Empezamos 2023 con una guerra de agresión en el centro de Europa que no va a menos sino a más, con un horizonte de nunca acabar. Los últimos movimientos de Putin así lo demuestran, queriendo involucrar a Bielorrusia en la destrucción de la Ucrania democrática.
No se trata sólo de los horrores de la guerra, para quienes la padecen, pues sus secuelas, empalmando con las de una pandemia de Covid aún no resuelta, están llevando al desabastecimiento, la inflación y la penuria de gran parte de la población. No tenemos más que comprobar los movimientos huelguísticos y callejeros en Gran Bretaña o Francia para ratificarlo.
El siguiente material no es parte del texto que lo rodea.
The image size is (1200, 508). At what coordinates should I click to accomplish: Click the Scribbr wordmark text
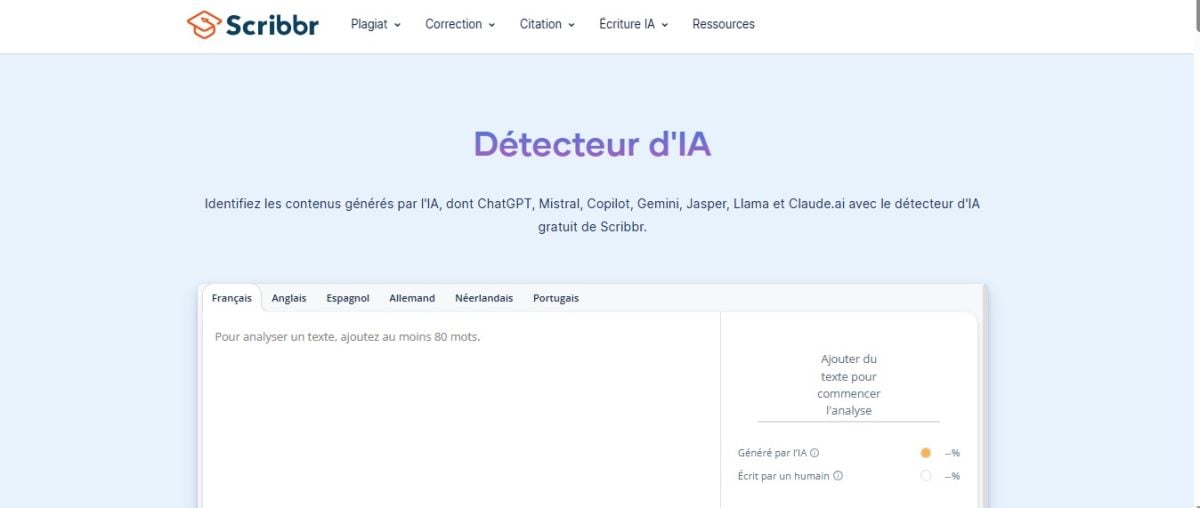272,24
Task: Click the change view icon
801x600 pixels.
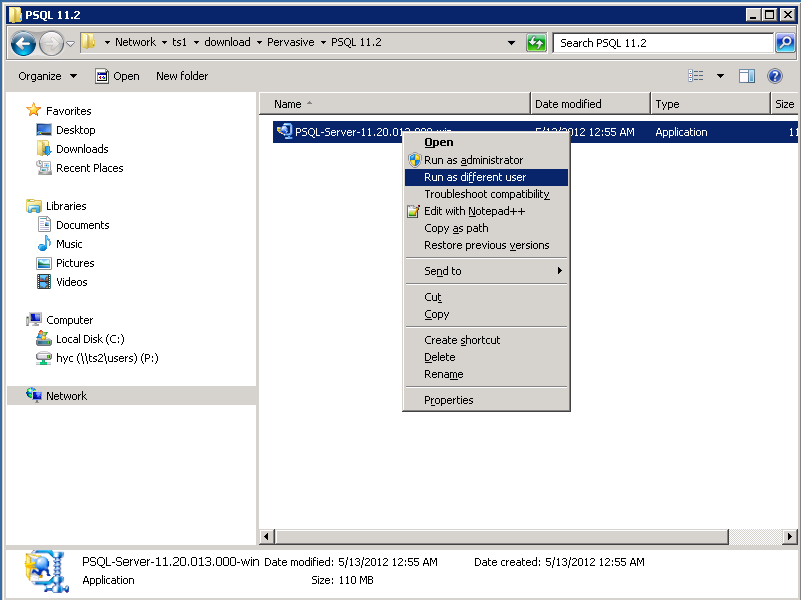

Si el año en la Europa democrática viene duro, no lo es menos en una España que ha empezado su descomposición institucional, a golpe de leyes que limitan los poderes del Estado, intentan suprimir la separación entre ellos y entregan el gobierno de la nación a quienes intentan romperla.
Nunca antes, en estos cuarenta últimos años, la vida pública había estado tan tensionada, con insultos de una a otra bancada de las Cortes, de golpista, inconstitucional, antidemocrática y fascista, en un relato que le viene de perlas a una izquierda que presume de ser la guardiana de la Constitución frente al presunto obstruccionismo de la derecha.
Pero es que el asunto no sólo se desinfla, sino que va a más, Ya hay voces significadas entre la izquierda que reclaman desobedecer las resoluciones judiciales que no les convienen y que han llegado a decir que si en las elecciones de 2023 gana la derecha "volveremos a 1978", es decir, a una situación preconstitucional que justificaría todo tipo de violencias callejeras.
He aquí, pues, la importancia de un año que he denominado funesto porque sus resultados, para nuestro bienestar y nuestra convivencia pueden resultar catastróficos.